Segment Open
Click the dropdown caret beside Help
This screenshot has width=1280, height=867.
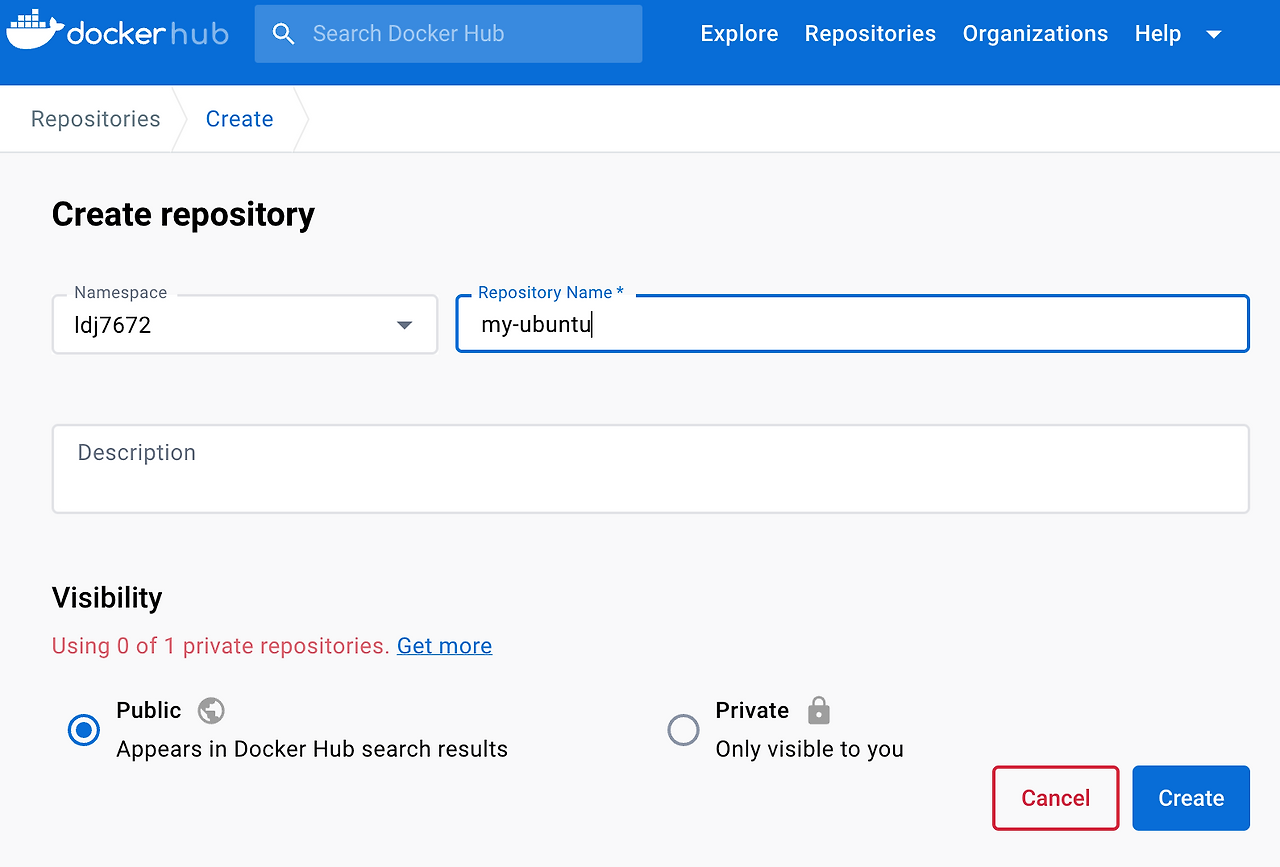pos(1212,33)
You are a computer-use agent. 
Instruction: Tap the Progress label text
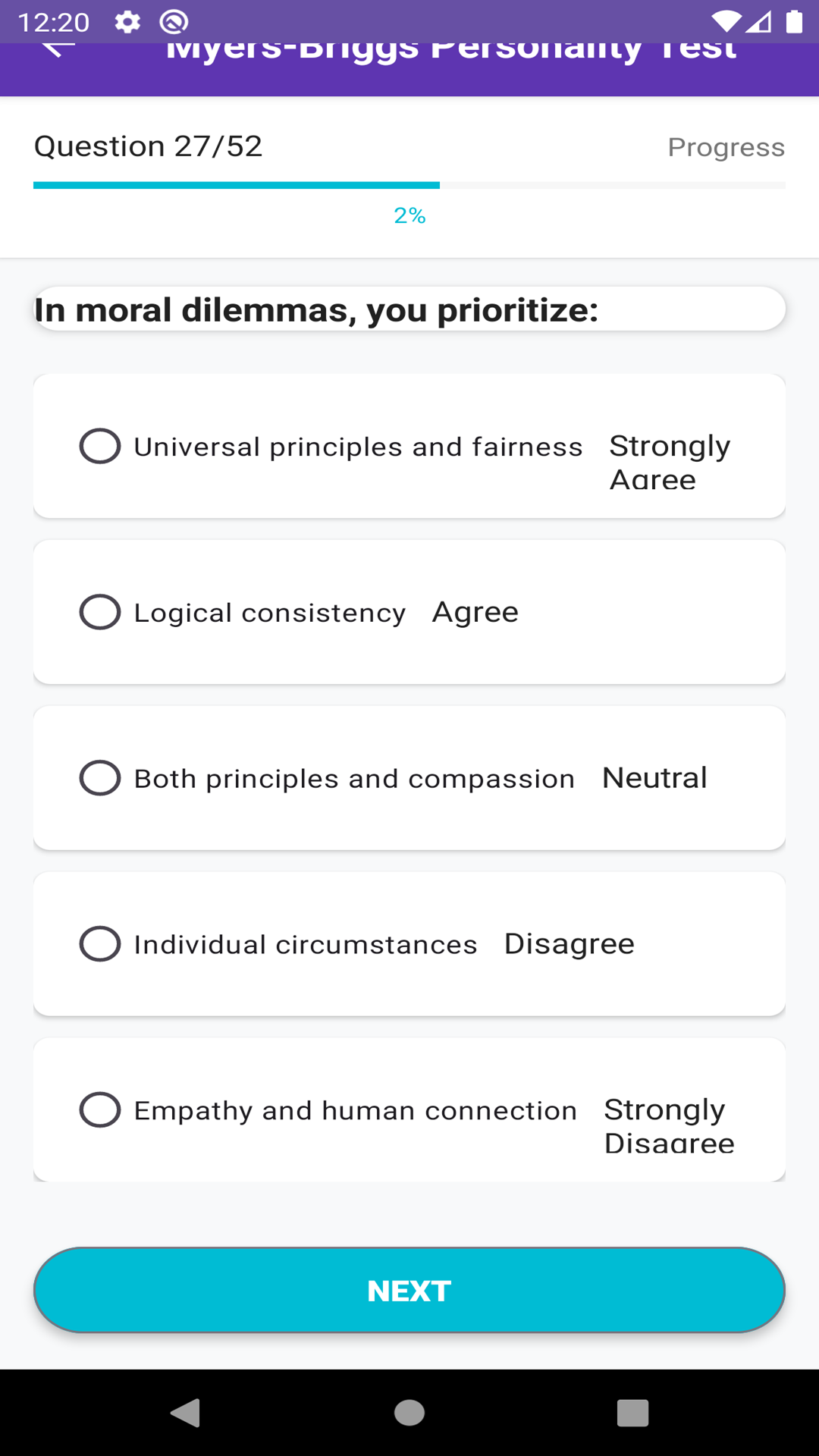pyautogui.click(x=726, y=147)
Segment Closed
Segment Open
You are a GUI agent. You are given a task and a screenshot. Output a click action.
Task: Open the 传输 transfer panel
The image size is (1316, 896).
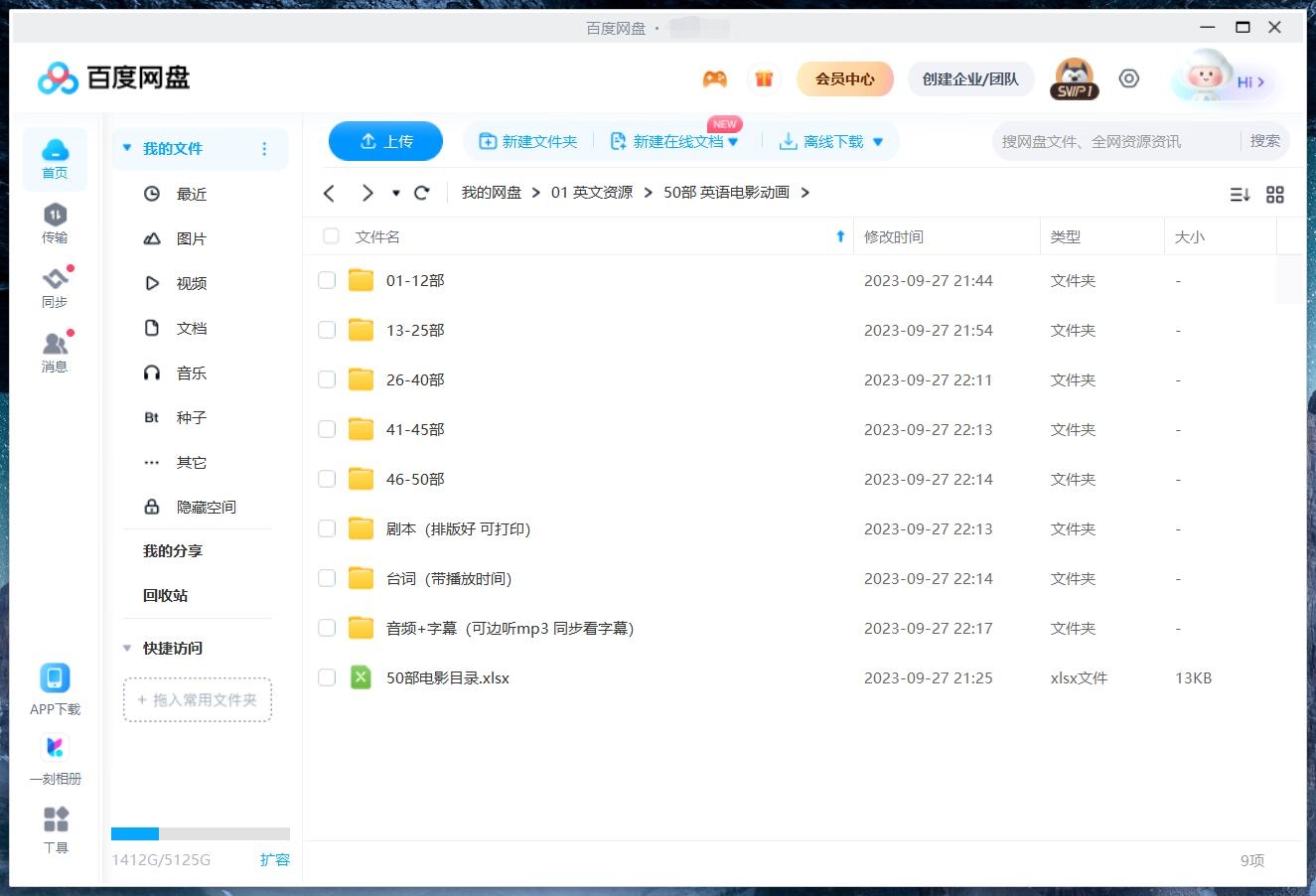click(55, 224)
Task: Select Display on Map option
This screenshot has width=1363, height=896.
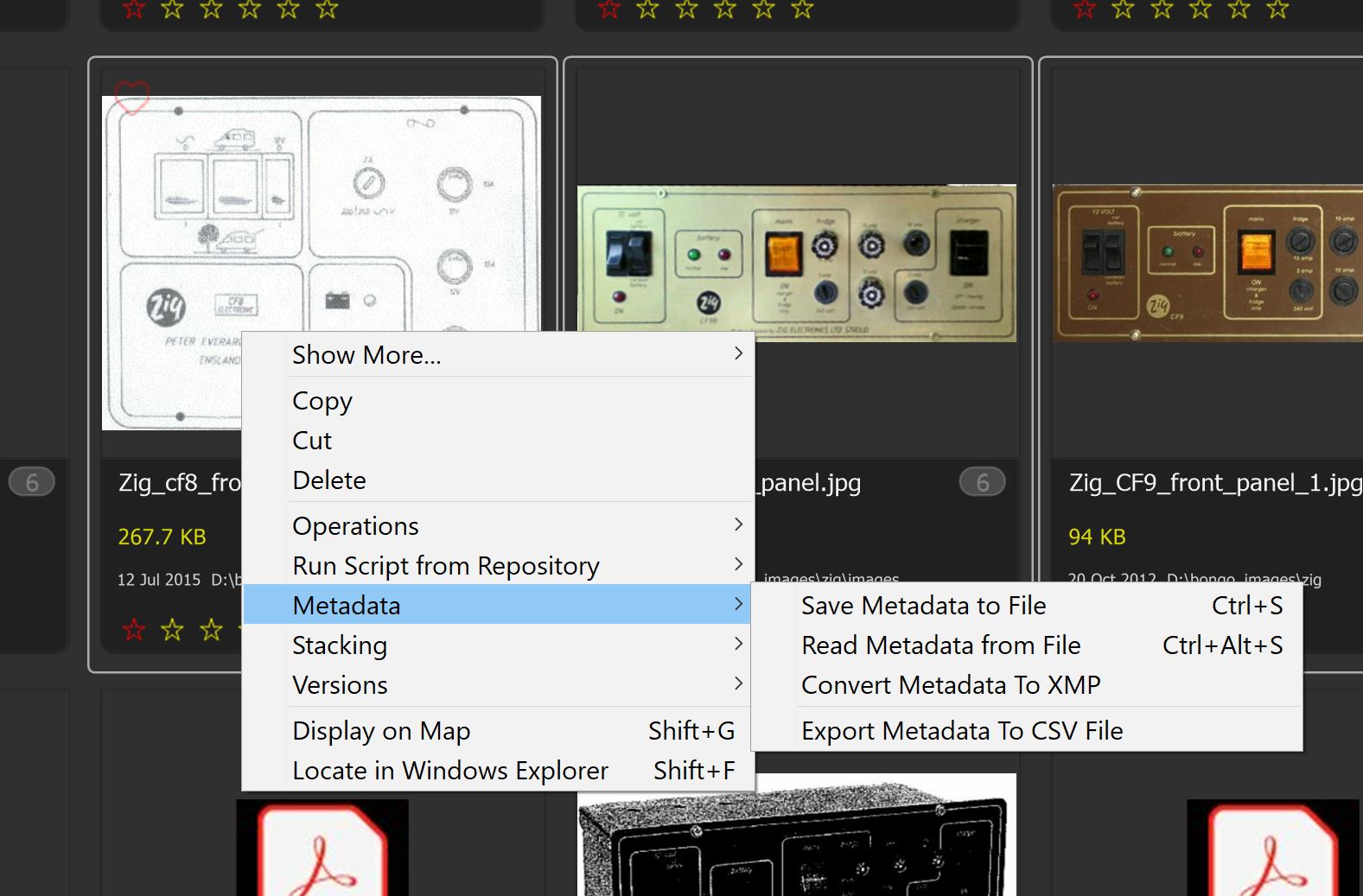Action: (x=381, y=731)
Segment Closed
#### [Task requirements]
A single number is expected: how many lines in the entries contain "agent".

#### [Written solution]
2